PT Merdeka Battery Materials Tbk (MBMA) mengusulkan perombakan susunan direksi dalam Rapat Umum Pemegang Saham Tahunan (RUPST) yang dijadwalkan pada 23 Juni 2026. Langkah ini dimaksudkan untuk memperkuat kapabilitas keuangan dan operasional seiring percepatan pengembangan bisnis perseroan di rantai nilai bahan baku baterai.
Dalam agenda RUPST, perseroan meminta persetujuan pemegang saham untuk mengangkat James Nicholas sebagai direktur yang akan menjalankan fungsi Chief Financial Officer (CFO) serta Ashutosh Srivastava Fausimm sebagai Direktur Operasional. Pada saat yang sama, MBMA mengajukan pengunduran diri Anthony Kartono Tan dari jabatan direktur.
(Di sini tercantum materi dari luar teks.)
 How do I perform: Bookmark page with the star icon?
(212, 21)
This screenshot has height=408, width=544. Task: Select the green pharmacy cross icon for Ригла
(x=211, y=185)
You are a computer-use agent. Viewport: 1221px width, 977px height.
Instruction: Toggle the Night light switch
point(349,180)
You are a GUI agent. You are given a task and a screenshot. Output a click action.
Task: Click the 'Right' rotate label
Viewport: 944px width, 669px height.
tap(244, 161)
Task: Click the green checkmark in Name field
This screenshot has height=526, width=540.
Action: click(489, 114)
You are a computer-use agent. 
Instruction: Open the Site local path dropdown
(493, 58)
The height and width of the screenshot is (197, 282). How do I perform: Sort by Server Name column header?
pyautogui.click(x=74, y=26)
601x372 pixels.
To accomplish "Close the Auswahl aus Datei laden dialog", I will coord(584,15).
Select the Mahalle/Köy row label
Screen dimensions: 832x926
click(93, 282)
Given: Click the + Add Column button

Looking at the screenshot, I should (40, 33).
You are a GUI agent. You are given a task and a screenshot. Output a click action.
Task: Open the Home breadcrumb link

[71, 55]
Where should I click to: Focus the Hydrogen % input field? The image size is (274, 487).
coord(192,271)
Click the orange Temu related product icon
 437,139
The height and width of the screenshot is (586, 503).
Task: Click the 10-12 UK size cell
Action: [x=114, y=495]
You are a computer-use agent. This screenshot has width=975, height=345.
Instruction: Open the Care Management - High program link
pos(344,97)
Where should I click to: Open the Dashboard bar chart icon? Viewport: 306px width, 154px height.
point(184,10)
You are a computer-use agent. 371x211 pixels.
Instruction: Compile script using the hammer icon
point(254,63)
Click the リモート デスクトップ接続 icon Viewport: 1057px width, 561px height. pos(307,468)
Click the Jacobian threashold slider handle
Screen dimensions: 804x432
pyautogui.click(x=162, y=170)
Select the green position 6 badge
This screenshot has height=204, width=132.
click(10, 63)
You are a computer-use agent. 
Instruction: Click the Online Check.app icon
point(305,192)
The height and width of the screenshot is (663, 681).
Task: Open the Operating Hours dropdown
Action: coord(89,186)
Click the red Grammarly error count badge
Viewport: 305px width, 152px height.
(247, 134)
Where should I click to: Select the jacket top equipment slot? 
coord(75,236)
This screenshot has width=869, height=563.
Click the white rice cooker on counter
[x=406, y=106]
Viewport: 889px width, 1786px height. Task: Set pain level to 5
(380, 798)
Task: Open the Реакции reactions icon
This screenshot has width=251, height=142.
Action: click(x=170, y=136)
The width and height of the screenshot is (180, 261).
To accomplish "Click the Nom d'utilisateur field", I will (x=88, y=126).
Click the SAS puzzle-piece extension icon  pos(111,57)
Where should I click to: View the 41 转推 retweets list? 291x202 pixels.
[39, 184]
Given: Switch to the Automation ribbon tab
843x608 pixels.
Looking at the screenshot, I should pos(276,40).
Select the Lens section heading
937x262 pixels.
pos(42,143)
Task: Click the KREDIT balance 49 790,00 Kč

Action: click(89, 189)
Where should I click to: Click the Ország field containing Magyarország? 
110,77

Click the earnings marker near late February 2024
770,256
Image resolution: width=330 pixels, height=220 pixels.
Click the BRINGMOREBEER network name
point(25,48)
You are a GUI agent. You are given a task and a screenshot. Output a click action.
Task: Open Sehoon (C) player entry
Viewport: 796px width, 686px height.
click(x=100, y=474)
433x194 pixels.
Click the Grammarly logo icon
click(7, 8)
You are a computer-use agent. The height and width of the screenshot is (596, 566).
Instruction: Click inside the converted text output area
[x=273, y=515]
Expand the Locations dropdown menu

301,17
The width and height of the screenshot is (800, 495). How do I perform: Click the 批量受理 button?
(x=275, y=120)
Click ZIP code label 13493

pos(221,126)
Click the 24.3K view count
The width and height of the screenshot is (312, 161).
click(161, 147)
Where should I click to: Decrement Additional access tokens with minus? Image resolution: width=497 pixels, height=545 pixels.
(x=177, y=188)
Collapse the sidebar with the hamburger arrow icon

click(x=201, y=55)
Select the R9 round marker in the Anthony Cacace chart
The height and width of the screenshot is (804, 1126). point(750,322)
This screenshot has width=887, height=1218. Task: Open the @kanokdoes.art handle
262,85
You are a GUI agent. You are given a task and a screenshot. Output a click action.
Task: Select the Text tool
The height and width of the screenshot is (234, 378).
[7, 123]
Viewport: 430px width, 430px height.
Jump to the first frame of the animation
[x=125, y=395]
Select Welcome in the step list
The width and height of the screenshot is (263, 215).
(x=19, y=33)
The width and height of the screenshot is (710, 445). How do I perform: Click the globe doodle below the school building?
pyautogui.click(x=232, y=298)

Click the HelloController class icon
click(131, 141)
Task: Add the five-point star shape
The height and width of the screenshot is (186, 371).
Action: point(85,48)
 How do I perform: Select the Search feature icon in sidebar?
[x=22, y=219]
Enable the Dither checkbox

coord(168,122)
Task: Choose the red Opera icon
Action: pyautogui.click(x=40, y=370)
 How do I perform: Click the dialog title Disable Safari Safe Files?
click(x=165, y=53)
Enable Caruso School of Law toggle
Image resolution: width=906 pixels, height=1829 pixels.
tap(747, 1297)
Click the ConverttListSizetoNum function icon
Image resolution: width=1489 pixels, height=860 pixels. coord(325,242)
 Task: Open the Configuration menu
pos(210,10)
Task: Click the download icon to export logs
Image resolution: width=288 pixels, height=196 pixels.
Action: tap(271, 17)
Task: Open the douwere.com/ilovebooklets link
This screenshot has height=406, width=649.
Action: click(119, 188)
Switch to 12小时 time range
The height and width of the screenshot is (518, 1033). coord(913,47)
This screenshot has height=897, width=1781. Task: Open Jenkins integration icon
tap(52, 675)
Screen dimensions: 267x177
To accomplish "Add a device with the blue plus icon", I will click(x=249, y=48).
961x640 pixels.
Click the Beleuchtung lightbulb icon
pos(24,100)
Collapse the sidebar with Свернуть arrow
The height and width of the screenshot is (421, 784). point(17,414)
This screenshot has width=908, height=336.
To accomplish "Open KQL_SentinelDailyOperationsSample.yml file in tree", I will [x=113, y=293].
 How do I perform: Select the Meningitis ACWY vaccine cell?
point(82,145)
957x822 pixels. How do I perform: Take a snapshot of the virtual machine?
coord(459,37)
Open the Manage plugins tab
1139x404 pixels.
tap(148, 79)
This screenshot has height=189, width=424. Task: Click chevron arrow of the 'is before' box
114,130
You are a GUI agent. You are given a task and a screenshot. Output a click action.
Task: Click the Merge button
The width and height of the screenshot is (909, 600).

Presiden Direktur MBMA, Teddy Nuryanto Oetomo, mengatakan penyegaran jajaran direksi merupakan bagian dari strategi memperkuat kepemimpinan perusahaan, khususnya pada fungsi keuangan dan operasional yang dinilai penting untuk mendukung pertumbuhan jangka panjang.
Ihram.co.id — “Kami percaya pengalaman dan kompetensi yang dibawa oleh calon anggota direksi baru akan memperkuat kemampuan perseroan dalam menjalankan strategi bisnis, meningkatkan efektivitas operasional, serta menjaga disiplin keuangan dalam mendukung pertumbuhan jangka panjang MBMA,”
Alasan Perombakan
Perseroan menyatakan penguatan struktur manajemen dilakukan di tengah ekspansi bisnis MBMA sebagai salah satu pemain dalam industri bahan baku baterai kendaraan listrik di Indonesia. MBMA menilai tata kelola yang kuat serta kepemimpinan dengan pengalaman global menjadi faktor penting untuk menjaga daya saing dan keberlanjutan bisnis.
Profil Calon Direksi
James Nicholas, 43 tahun, bukan sosok baru di MBMA. Ia bergabung sejak November 2022 dan saat ini menjabat General Manager Finance, Accounting and Tax. James memiliki pengalaman di bidang keuangan, akuntansi, treasury, pengendalian internal, implementasi sistem ERP, serta perbaikan proses bisnis.
Sebelum bergabung dengan MBMA, James pernah menduduki sejumlah posisi strategis, antara lain Group Head of Finance, Accounting and Tax di GoTo, Senior Vice President Finance Controller di Lazada Group Indonesia, serta posisi manajerial di PricewaterhouseCoopers di Indonesia dan London.
Ashutosh Srivastava Fausimm telah bergabung dengan MBMA sejak Maret 2023 dan saat ini menjabat Executive General Manager. Ia memiliki pengalaman lebih dari 35 tahun di industri pertambangan internasional, termasuk proyek di Australia, Indonesia, dan India.
Keahlian Ashutosh meliputi pengembangan proyek pertambangan, desain dan perencanaan tambang, penjadwalan operasi, serta pengelolaan kegiatan pertambangan. Sebelum bergabung dengan grup MBMA, ia pernah berkarier di sejumlah perusahaan tambang global seperti Coal India Limited, Mining Plus Pty Ltd, Blackham Resources Limited, Superior Gold Inc, dan Red 5 Limited (sekarang Vault Minerals Limited).
Dampak dan Proses Keputusan
Manajemen MBMA menilai kombinasi pengalaman James di bidang keuangan dan Ashutosh di sektor operasional akan memperkuat fondasi perseroan dalam menjalankan berbagai proyek strategis yang tengah dikembangkan.
Perseroan juga menyampaikan apresiasi kepada Anthony Kartono Tan atas kontribusi dan dedikasinya selama menjabat sebagai direktur MBMA. Keputusan perubahan susunan direksi akan berlaku efektif setelah memperoleh persetujuan pemegang saham dalam RUPST. MBMA tidak mengajukan perubahan pada susunan Dewan Komisaris.